Monday, July 22, 2013

From Ruigoord, Outside of Amsterdam


I am in Ruigoord – the 40-years squatted community some 8 km outside of Amsterdam. They are preparing for the Landjuweel, the annual festival of music, performance and free culture. It's summertime in Europe, and the kids will come. They have been making this happen for a long time (see House Magic #4). Even so, it's way outside the mainstream of touring families and soccer-loving crowds of visiting inebriates.
Tonight begins the third annual free culture symposium, three days of talks with folks from all around reporting and opining on their lives outside of capital. (The full program, as participants received it, is pasted at the bottom of this post.) I will report here on the symposium as often as I can.

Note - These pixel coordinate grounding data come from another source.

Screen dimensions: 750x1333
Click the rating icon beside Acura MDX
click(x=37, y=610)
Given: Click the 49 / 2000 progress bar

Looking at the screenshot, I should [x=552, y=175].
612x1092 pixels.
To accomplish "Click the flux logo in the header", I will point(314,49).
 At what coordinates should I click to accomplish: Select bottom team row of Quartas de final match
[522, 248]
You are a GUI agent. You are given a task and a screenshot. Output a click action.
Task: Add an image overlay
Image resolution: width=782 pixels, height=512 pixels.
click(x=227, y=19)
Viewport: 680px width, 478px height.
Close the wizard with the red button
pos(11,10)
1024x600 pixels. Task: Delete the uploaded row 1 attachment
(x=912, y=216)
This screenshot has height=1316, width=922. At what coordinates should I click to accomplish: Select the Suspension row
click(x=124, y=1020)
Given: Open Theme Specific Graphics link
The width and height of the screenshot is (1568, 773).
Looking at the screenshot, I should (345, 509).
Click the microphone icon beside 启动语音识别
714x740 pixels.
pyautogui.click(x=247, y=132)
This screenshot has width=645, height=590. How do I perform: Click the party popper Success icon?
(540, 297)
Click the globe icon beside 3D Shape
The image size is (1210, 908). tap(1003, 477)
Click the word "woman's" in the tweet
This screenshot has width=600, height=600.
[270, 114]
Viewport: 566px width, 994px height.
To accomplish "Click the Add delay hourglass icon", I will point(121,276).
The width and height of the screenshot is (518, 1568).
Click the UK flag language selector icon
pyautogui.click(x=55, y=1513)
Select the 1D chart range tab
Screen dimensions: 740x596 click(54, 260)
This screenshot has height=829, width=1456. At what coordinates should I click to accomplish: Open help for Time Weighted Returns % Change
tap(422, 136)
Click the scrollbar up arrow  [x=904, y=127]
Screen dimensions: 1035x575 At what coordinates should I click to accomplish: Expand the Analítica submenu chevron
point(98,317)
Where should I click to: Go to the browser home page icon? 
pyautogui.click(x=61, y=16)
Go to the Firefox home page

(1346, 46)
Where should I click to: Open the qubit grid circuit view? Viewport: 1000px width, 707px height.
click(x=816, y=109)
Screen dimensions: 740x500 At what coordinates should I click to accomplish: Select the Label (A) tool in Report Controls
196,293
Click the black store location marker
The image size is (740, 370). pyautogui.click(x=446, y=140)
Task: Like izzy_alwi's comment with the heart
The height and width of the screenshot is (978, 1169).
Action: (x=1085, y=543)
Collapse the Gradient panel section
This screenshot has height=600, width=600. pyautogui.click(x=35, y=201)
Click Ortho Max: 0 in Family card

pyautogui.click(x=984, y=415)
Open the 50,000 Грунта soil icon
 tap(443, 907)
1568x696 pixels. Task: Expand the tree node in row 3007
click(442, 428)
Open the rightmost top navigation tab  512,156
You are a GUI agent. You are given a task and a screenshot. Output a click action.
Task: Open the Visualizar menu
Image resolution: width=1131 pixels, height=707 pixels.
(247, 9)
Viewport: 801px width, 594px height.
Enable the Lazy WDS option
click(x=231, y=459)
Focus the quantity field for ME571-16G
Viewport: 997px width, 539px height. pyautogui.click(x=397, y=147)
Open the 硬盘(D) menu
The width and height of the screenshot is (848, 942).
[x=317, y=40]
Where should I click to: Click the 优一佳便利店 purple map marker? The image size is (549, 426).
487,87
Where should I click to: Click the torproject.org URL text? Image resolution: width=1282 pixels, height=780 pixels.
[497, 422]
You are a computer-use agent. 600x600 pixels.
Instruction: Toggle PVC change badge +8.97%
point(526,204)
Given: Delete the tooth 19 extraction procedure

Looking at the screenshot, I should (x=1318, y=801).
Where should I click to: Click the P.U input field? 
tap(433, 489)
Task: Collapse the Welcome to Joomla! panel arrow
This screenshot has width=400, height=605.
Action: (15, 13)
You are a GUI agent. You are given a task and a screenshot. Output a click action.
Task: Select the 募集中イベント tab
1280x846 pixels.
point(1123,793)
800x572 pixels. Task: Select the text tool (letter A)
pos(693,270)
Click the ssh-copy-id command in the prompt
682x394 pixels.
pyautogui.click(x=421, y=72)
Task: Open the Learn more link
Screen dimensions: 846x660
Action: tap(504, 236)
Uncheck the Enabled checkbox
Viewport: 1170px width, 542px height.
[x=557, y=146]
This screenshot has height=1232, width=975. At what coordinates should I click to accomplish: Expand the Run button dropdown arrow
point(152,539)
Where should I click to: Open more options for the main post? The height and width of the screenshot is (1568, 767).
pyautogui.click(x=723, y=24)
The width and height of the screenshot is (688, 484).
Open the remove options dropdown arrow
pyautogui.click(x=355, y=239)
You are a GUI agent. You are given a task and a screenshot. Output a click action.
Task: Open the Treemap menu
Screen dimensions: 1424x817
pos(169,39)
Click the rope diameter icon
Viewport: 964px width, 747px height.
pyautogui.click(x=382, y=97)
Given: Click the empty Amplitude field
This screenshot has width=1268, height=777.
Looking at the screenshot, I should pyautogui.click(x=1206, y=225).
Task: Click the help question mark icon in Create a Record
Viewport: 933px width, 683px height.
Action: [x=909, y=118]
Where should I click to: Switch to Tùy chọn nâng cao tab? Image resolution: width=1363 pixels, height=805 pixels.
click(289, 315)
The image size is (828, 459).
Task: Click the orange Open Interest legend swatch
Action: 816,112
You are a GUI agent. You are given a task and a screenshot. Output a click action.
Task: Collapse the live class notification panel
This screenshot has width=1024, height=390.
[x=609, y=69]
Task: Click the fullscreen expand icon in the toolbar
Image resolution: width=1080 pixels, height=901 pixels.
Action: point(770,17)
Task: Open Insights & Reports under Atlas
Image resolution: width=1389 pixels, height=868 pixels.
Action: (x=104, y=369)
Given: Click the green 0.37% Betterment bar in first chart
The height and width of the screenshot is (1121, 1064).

I arrived in the former Magic City last night, jetlagged and work-exhausted for a stay in the Winston near the central train station. Crazy at night with young folks avid for drink – “you can get a bottle water at the bar,” I was told around 9pm Sunday night. “I'm afraid...”
After sleeping off the jetlag, I met up with Jordan Zinovich this Monday morning. Jordan is one of the organizers of the Landjuweel, and in between errands he took me and his guest Ken Minault of the San Francisco Diggers on a whirlwind walking tour of radical Amsterdam. Jordan is an editor with the Autonomedia collective, my publishers. They've done a number of volumes on pirate lore, and Jordan pointed out a hanging painted head of an African hanging above a tavern. That was an apothecary sign, he said, with a very old reference. It's from the time when the pirates had the best medicines, the medical plants their indigenous crews knew of from their homelands. That African is sticking out his tongue for the medicine, showing that you could get it here. Long long before it was a tavern.
Jordan also paused his running at the massive Amsterdam state house, wherein he said is the map of the world in tile on the floor, laid down during the Dutch golden age, when the country was an empire. Sailors' wives could pace that floor and follow the likely route of their absent lovers' journeys. At a corner of the building, scratched into the soft stone, is one of the last remaining scraffitos of the mad genius of the Provo movement, Jasper Groetveld. This rune is an apple in a triangle, signifying.... I forget what all, but a penis, buttocks and anus, and the Beatles' unacknowledged inspiration for their record label. We have to make a rubbing!
Groetveld's old teenage sidekick Arie Taal was waiting for us on his floating island, moored among the houseboats of Amsterdam. Groetveld had built these 25 years ago out of styrofoam blocks roped together with fishing nets. This ramshackle recycled ad hoc innovation has been gradually extended. Ari saw that the birds were getting into his garden, and built another part of the island just for them. There's also a lovely little house with an old office typewriter sitting on the desk, and a toilet all covered in vines that just drops its load straight into the canal.
We sat on the island listening to stories for a while, drinking white wine since it's Sunday and we're dying of heat, and well, why not? Then wandered up the canal to see the original Groetveld floating island, built as an extension off a houseboat in 1968. It was here, Ari told us, that the original Lowland Weed Company opened its, um, gangway, selling pot plants for 1 guilder each. Yes, said Jordan, I saw the photo with a banner advertising 10,000 plants for sale. There is still one painted sign from this time left on the side of the boat.
Across the street was the police station. They did not interfere with Groetveld's blatant scheme because by then the cause was lost. The youthquake was in full swing, hippies had flooded the city, and besides, Groetveld was married to a TV producer.
Jordan edited and translated a book by Marjolijn van Riemsdijk called “Assault on the Impossible: Dutch Collectives and Imagination in the '60s and '70s,” which treats of the art culture that accompanied the infamous Provo movement that marked the first evanescence of hip politics. This is the radical countercultural history that was peculiarly Dutch. These folks knew what they were doing with their plays to the media, and their tactics with the cops. The Situationists disdained them. Pah! “Hijack the culture and the politics will follow,” Jordan said. (“Free your ass and your mind will follow,” said George Clinton.)
Slowly, globally, I think this has proved true. But the work of carving out and maintaining space for free culture in the neoliberal world as it was screwing down to the repression-drunk form it presents to us today, has led many to think that art and fun are a distraction from the real political work of fighting capitalism.
Even so, as bicycle activist Timesup Bill says, “You gotta have tunes” if you want people to turn out. And this Landjuweel is shaping up to be ever so tuneful. I wandered the grounds of Ruigoord after shaking hands with the local gang – characters who will play a role in the story I will write of this event in the days to come. The swarms of folks around here are putting up tents, knocking together structures, and getting ready for the big fest. Tents are springing up – “there will be 500 tents in that field tomorrow” I am told, where the teepee is going up in which I plan to sleep. A stone's throw from this hippie paradise stand giant turning windmills, oil storage tankers and cargo cranes, off them built in the last 10 years as the port development Ruigoord was squatted to prevent finally unfolds. Passenger jets constantly roar overhead. The free culture festival unfolds in the jaws of the beast.